Local Love: Young Mammals
Leon casino, Photo: Odd Hours
If you truly love a band, an artist, or anyone who’s creative; then you should champion their growth. We all turn a blind eye to changes in art. A great example of this would be comparing Rolling Stones albums from the eighties to their albums from the sixties. The fact is, that the best bands and artists change over time. A band who has changed over time, is Houston’s Young Mammals. “I don’t think people are gonna’ like it cause’ it’s so different,” explained guitarist Cley Miller when I asked earlier this year about their new album. That new album, “Alto Seco” is definitely different than previous Young Mammals albums. However, I don’t see how anyone who listens to it, can’t immediately fall in love with it. In ten tracks, the band takes you on a path of rock, pop, and indie sounds that don’t disappoint from track to track.
The opening song, “Lose The Grip,” is pretty much the perfect opener for what’s to come. Utilizing an almost U2 kind of opening, the band quickly segues into an indie rock vibe that’s catchy, while not being hokey. Gone are the overpowering pedal sounds of the band’s past recordings in favor of a more straightforward and leaner sound. That vibe is carried over into the second track, the fast and quickly paced “Speedboy.” There’s such a simplistic feel to the way the hooks are presented while staying fresh and having a head bopping chorus. By the time you’ve gotten to the slow paced and almost Cure sounding third song, “Alto Seco;” you should be cool with how these guys have changed. There’s growth here for sure, especially with the landscaped guitar sounds all over the song that have the feel of a Starflyer 59 tune.
Halfway through the album, you’re greeted with a really simplistic and almost swanky vibe on “Rabies” where singer Carlos Sanchez’ vocals emote such passion without sounding too personal. The dual guitars on the song really make a basic structure come off with a more lush and fuller than you’d hear from acts with more complications in their songs. “Build A House,” swings in with a pop rock force that definitely makes you realize why it was dropped as a stand alone last year.
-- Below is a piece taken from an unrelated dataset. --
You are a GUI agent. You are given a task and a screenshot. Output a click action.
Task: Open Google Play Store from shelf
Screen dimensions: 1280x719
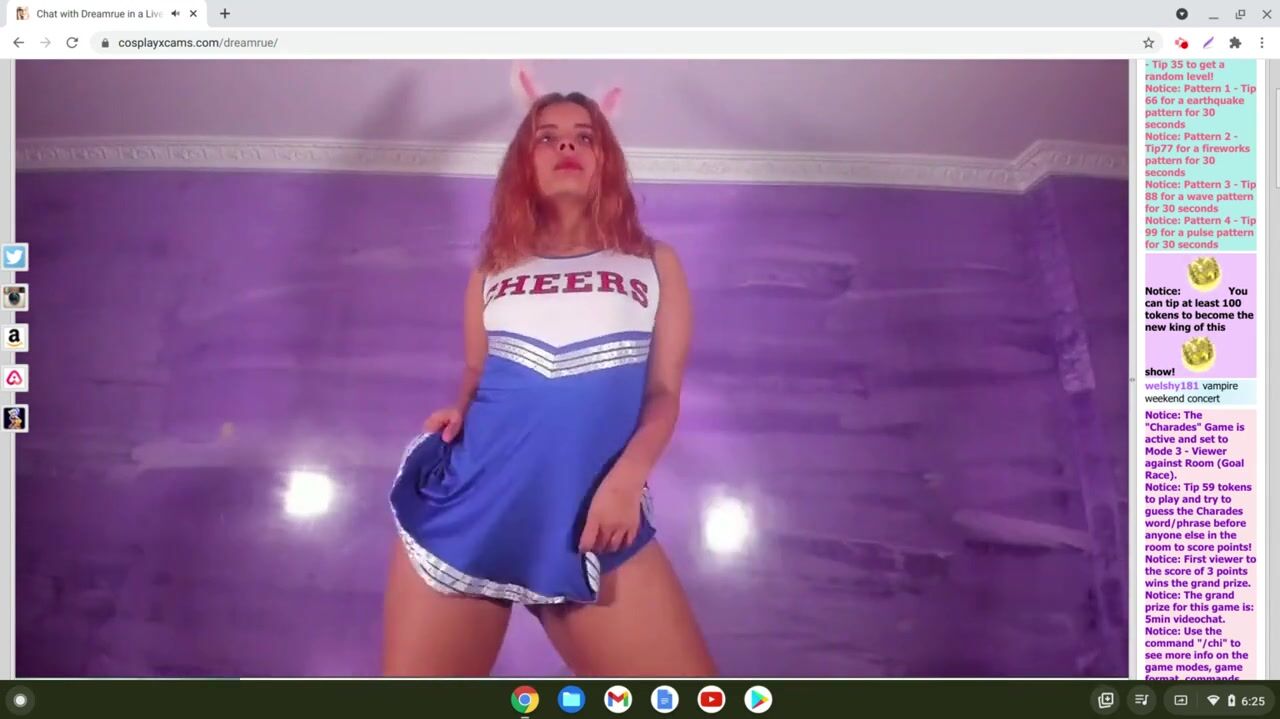758,700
It’s a truly crafted pop song that hides behind soundscapes of guitar, that never bury the true nature of the track. The fuzz heavy sound of the eighth song, “Queen” really comes off as a possible second single from the album. It’s definitely a standout that is simple while still sounding diverse, and it’s length is quick enough to leave you wanting more. The album gets finished off with a hollow body guitar laced track, “Littlefield.” The song clocks in at a little under seven and a half minutes, but it never feels like there’s too much of it. Vocals slip in and out of the song with almost a whisper, but the track consistently slings along without ever losing its initial rhythmic feel. Then, about three and a half minutes in, there’s a small break, then back to the original intent from the beginning. Even the keyboard heavy ending is more than welcomed, and it never feels like the band is straying away from their initial purpose on the song.
It wasn’t really a surprise for me that I liked this album, as it’s catchy sound and surprises are a welcomed change for a band that has always grown. I don’t think there’s really anything about “Alto Seco” that you could find to dislike. In a little over thirty minutes, Young Mammals embraces change and keeps their core sound intact, leaving us listeners with something we can jam out to for a long time to come. You can catch Young Mammals live on Friday October 3rd, when they play at the Coog Radio Fifth Birthday Bash. And, you can pick up your own physical copy of “Alto Seco” when they perform at Fitzgerald’s on October 11th, with Wild Moccasins, Hooked Rugs, Toast, and DJ’s Andy V & JE.